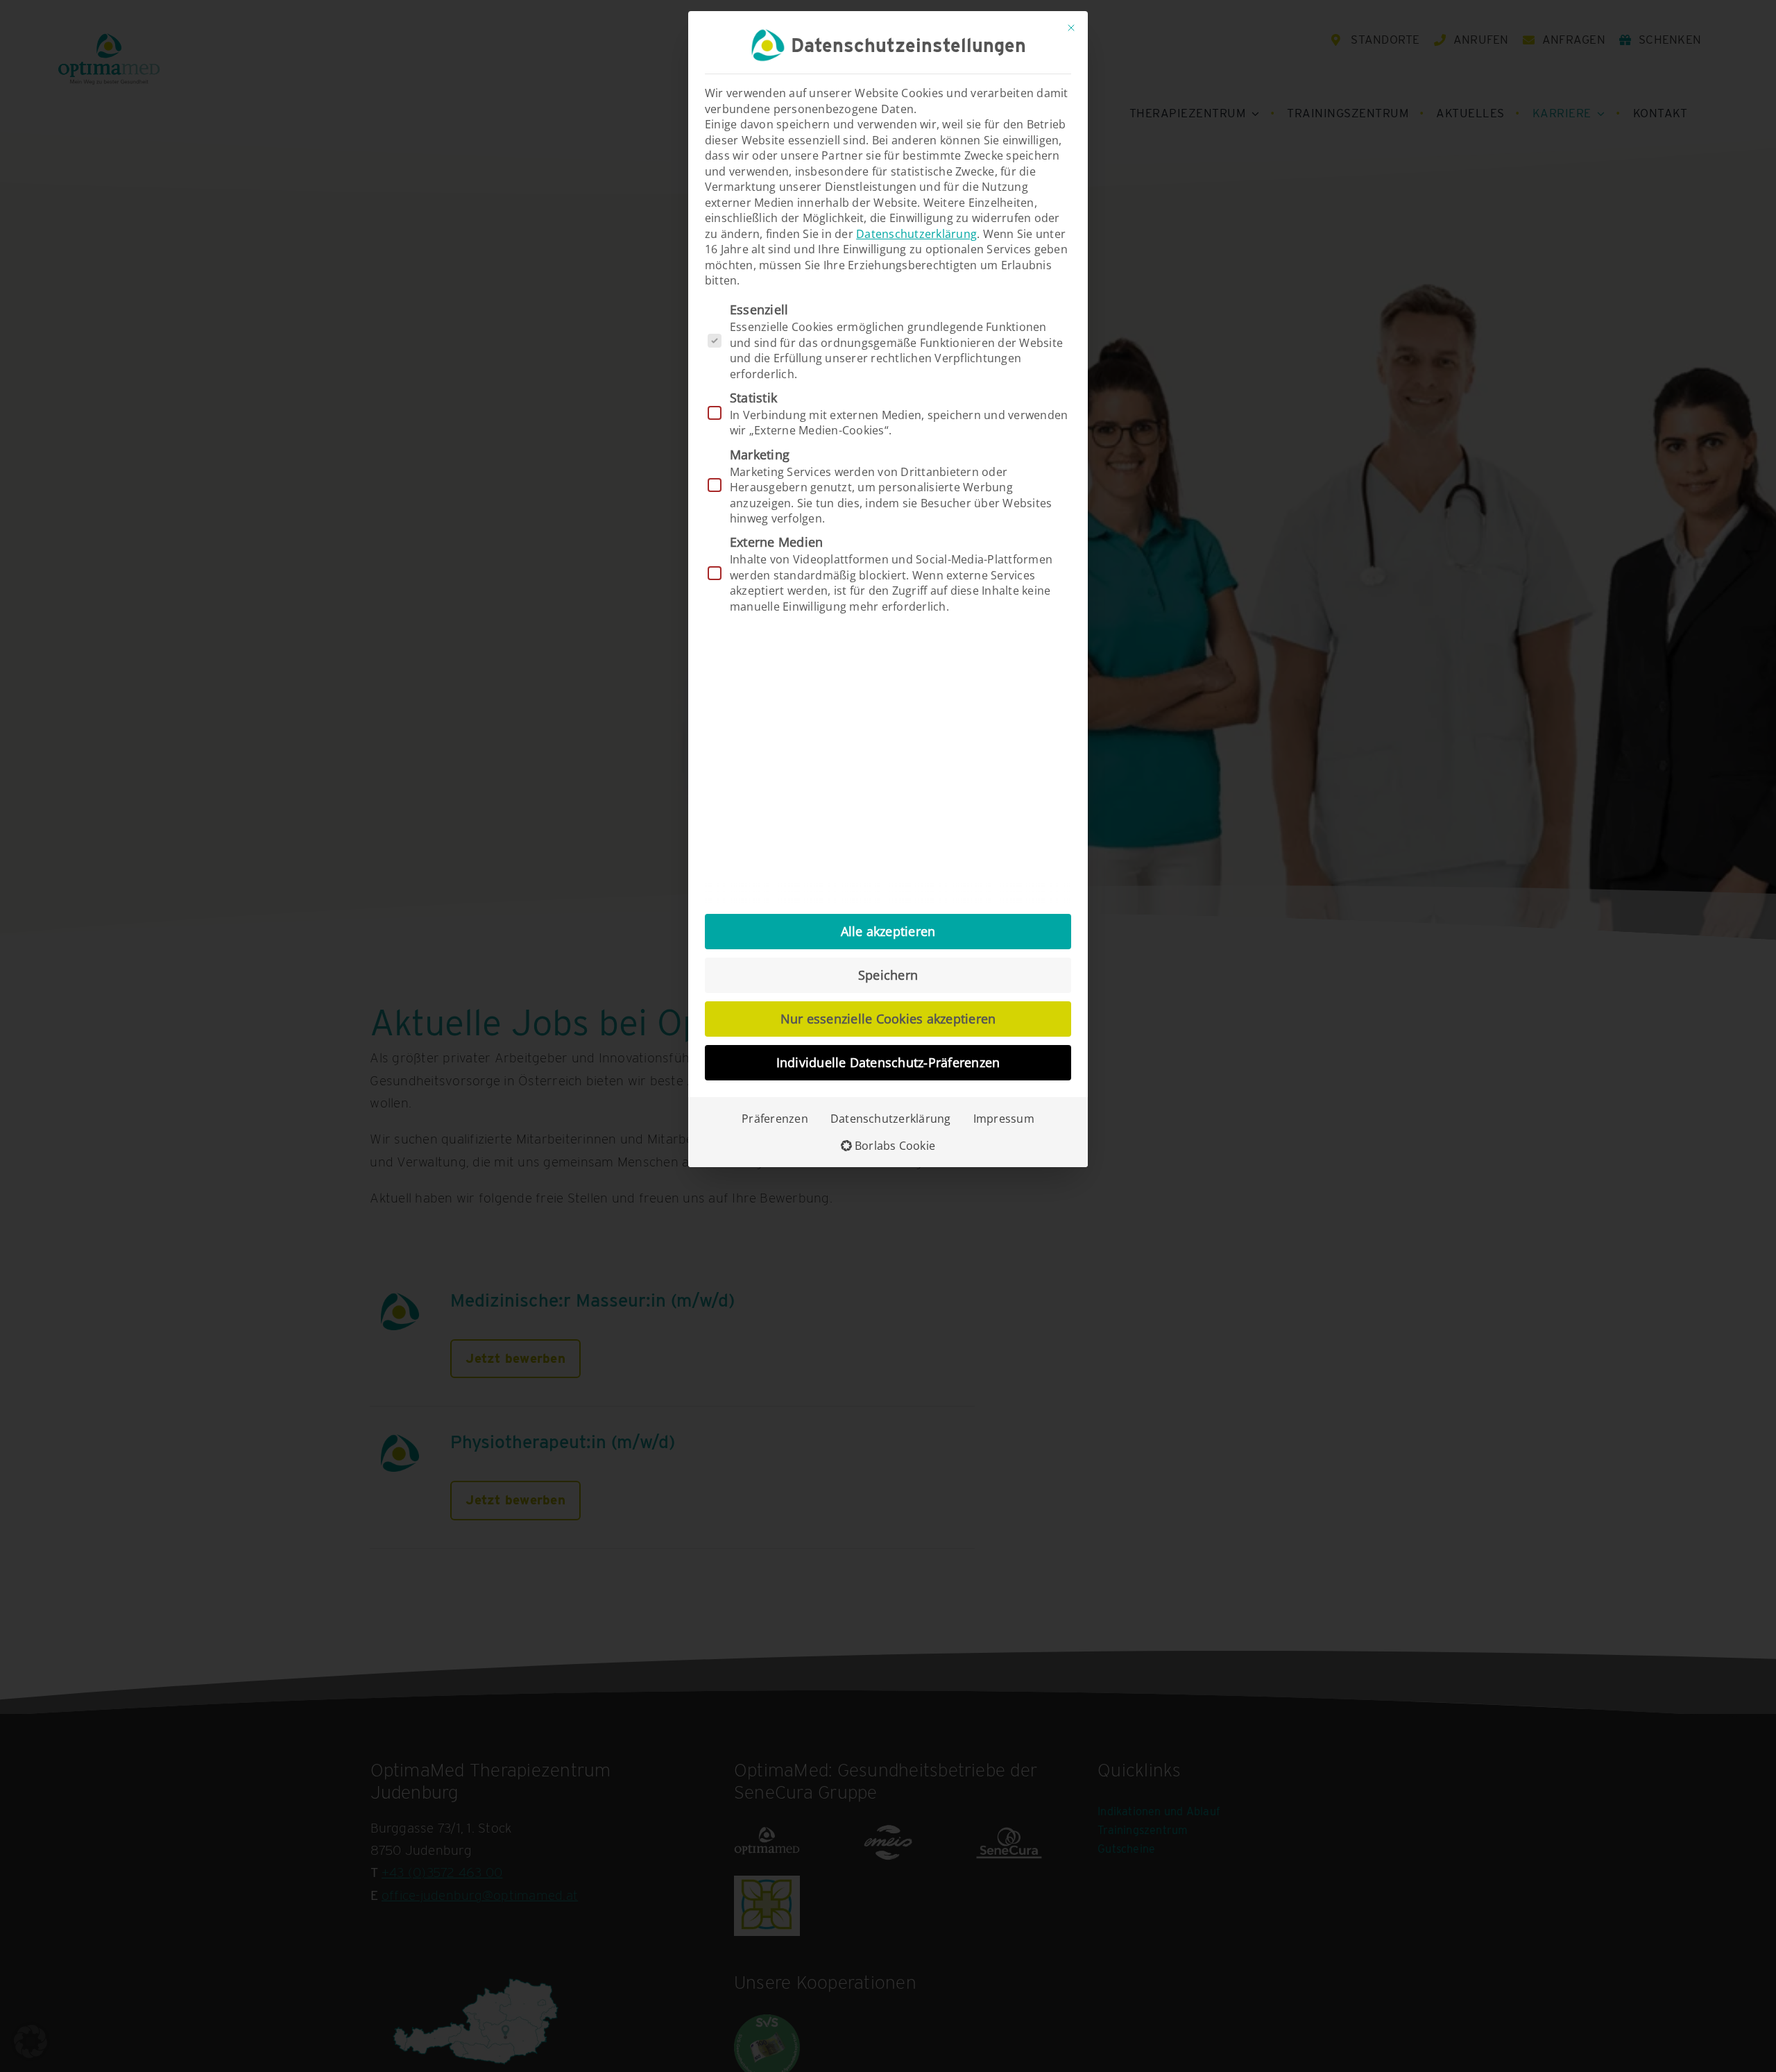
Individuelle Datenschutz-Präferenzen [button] (888, 1062)
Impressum (1003, 1118)
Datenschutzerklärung (916, 233)
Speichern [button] (888, 975)
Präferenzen (775, 1118)
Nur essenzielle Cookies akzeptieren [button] (888, 1018)
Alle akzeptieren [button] (888, 931)
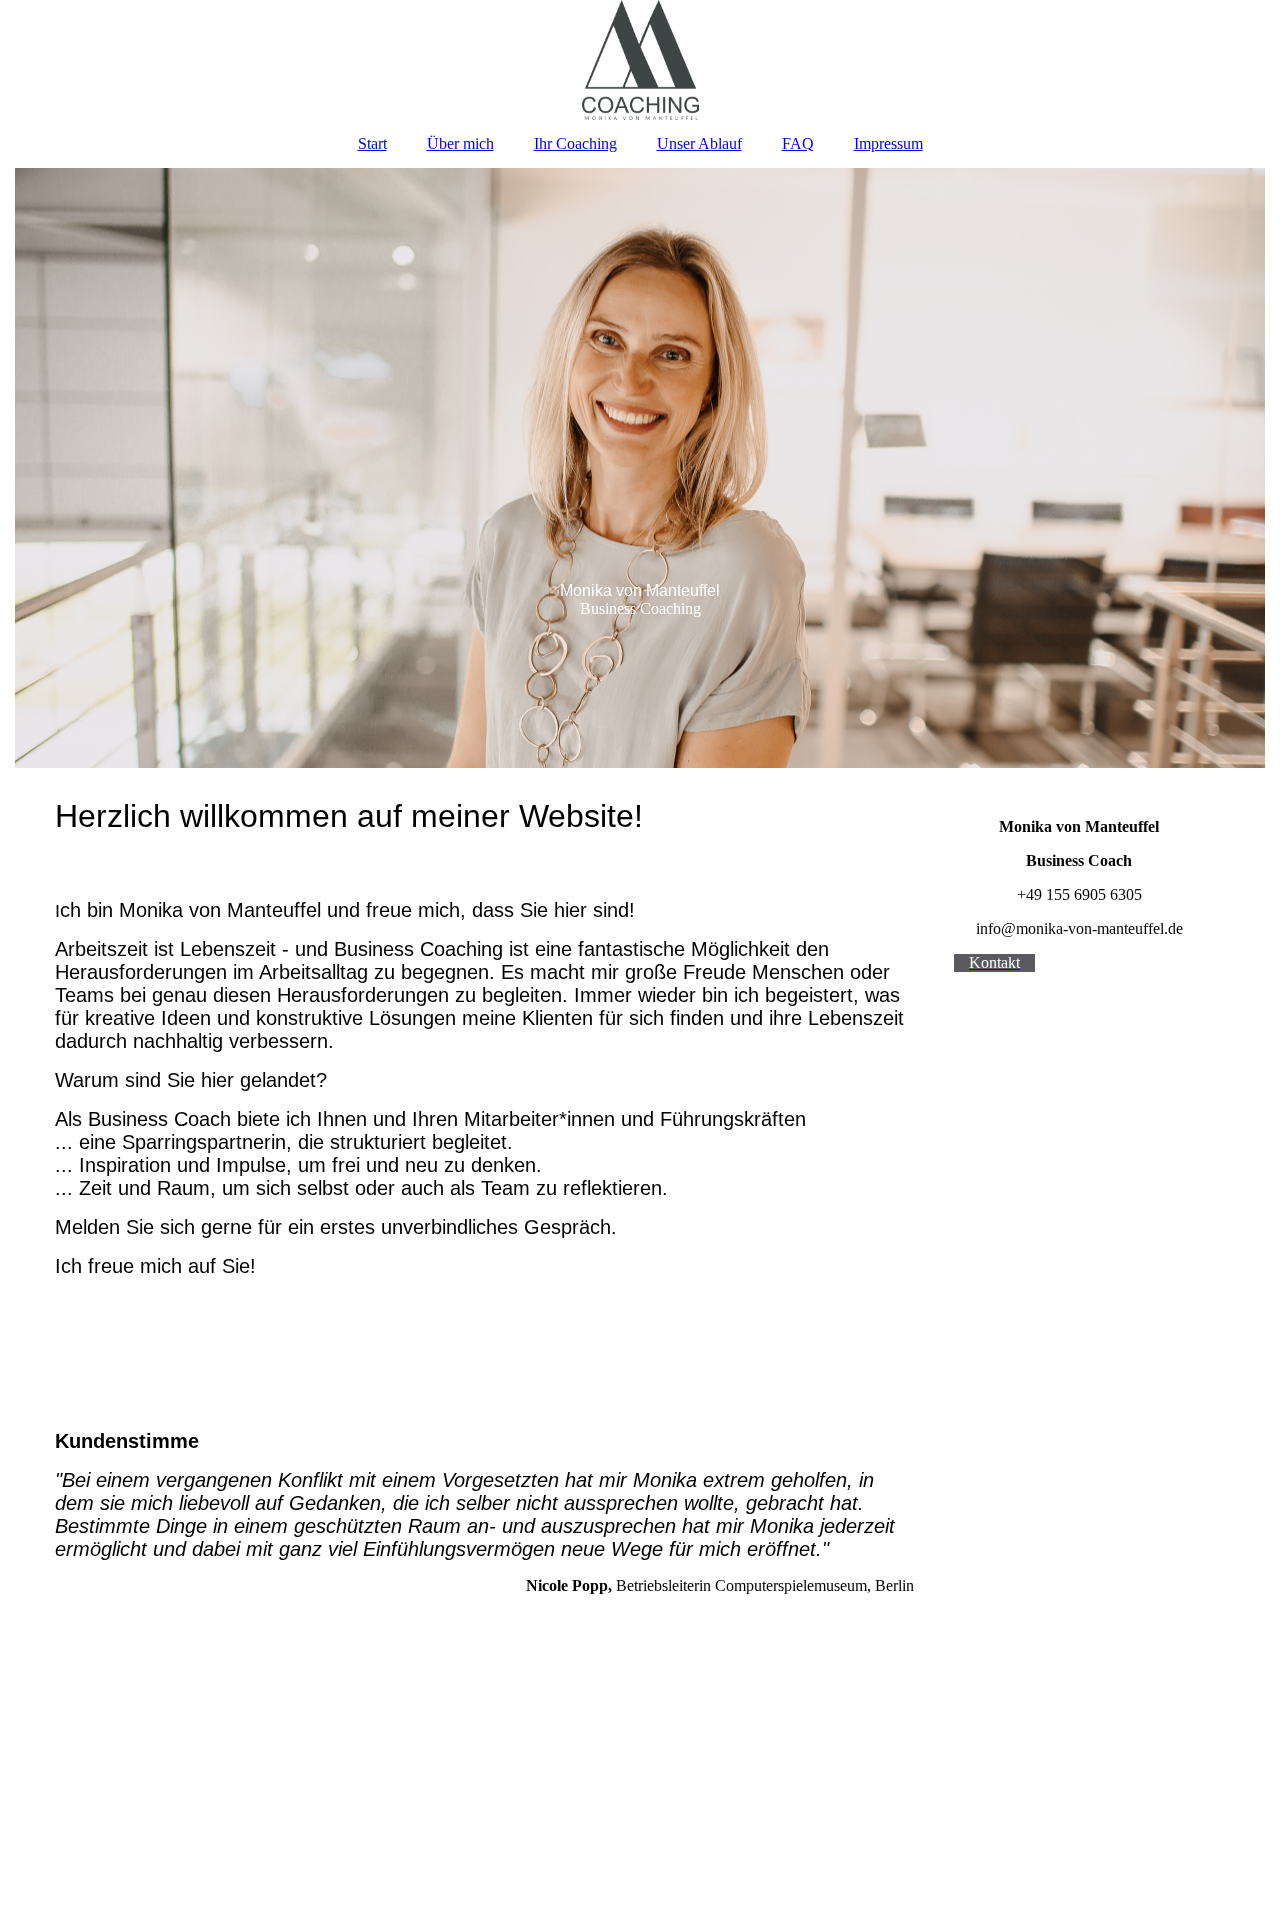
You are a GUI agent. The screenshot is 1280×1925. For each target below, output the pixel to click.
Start (372, 143)
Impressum (888, 143)
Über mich (460, 143)
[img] (640, 60)
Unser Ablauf (699, 143)
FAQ (798, 143)
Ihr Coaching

Problem
Starting with the first line of the records above and stopping after the line containing "Alle akzeptieren [button] (888, 931)", repeat every line exactly and leave out the pictures.

Solution to this exercise
Individuelle Datenschutz-Präferenzen [button] (888, 1062)
Impressum (1003, 1118)
Datenschutzerklärung (916, 233)
Speichern [button] (888, 975)
Präferenzen (775, 1118)
Nur essenzielle Cookies akzeptieren [button] (888, 1018)
Alle akzeptieren [button] (888, 931)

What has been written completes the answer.